Guatemala’s Own Tuskegee
Here’s another sad example to add to the annals of why-research-ethics-is-important.
Here’s the story, by Robert Bazell for MSNBC: U.S. to Apologize for STD Experiments in Guatemala
U.S. government medical researchers intentionally infected hundreds of people in Guatemala, including institutionalized mental patients, with gonorrhea and syphilis without their knowledge or permission more than 60 years ago.
Many of those infected were encouraged to pass the infection onto others as part of the study.
About one third of those who were infected never got adequate treatment.

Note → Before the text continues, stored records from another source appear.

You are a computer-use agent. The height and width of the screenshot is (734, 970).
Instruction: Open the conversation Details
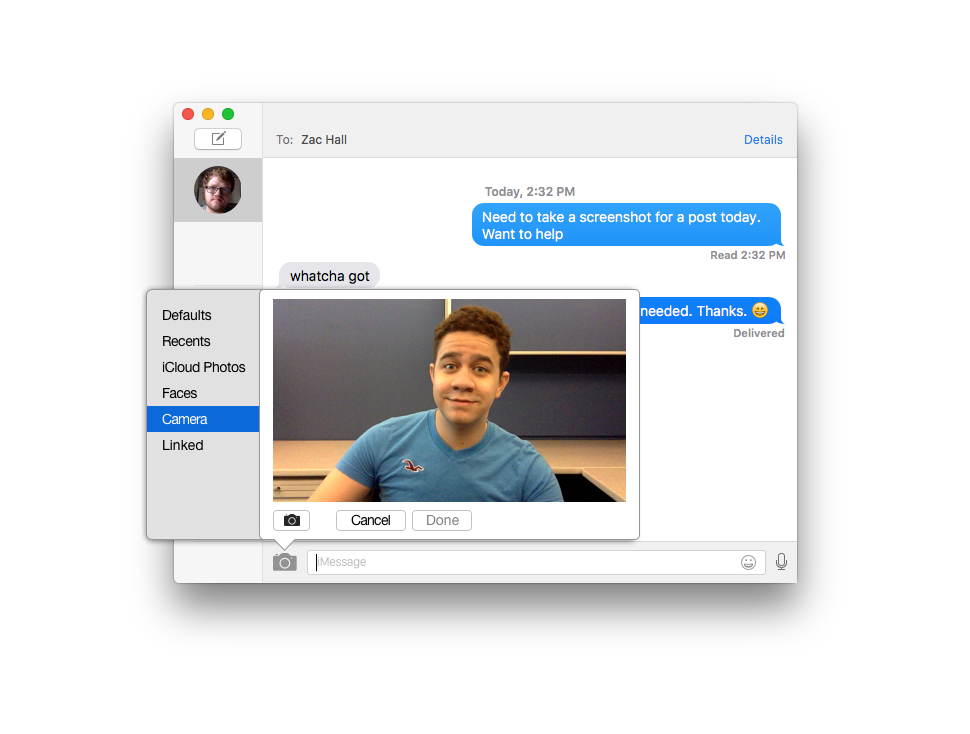[x=763, y=140]
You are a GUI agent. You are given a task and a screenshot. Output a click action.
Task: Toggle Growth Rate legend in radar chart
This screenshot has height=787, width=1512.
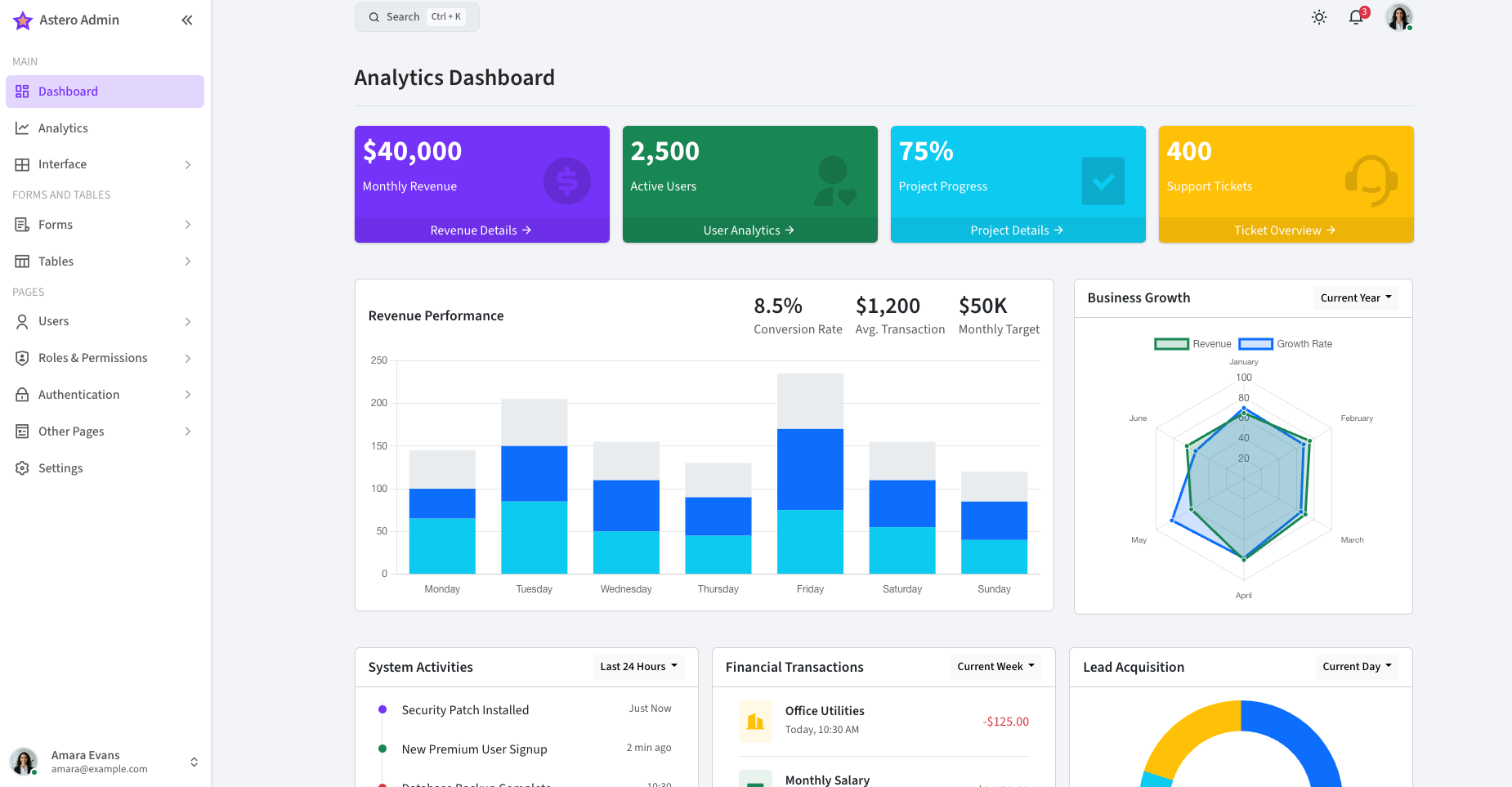[1286, 344]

On Friday, Secretary of State Hillary Clinton and Health and Human Services Secretary Kathleen Sebelius offered extensive apologies for actions taken by the U.S. Public Health Service.

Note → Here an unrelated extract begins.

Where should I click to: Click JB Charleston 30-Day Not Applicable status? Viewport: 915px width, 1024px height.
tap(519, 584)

For people familiar with the world of Human Subjects Research, this story will immediately bring one word to mind: Tuskegee. (For everyone else, see here: Tuskegee syphilis experiment.) Like Tuskegee, this was a government-funded study. And like Tuskegee, the topic was STDs. And, like Tuskegee, there were serious violations of what we now see as absolutely basic ethical standards for research on human beings. The similarities between the two cases is not incidental. The records of the Guatemala study were apparently unearthed by Susan Reverby, a Wellesley College professor who has written extensively about Tuskegee.
—–
See an update here: Guatemala Update
[…] Guatemala Update We blogged yesterday about the revelation of U.S.-funded STD research carried out in Guatemala. (See: Guatemala’s Own Tuskegee) […]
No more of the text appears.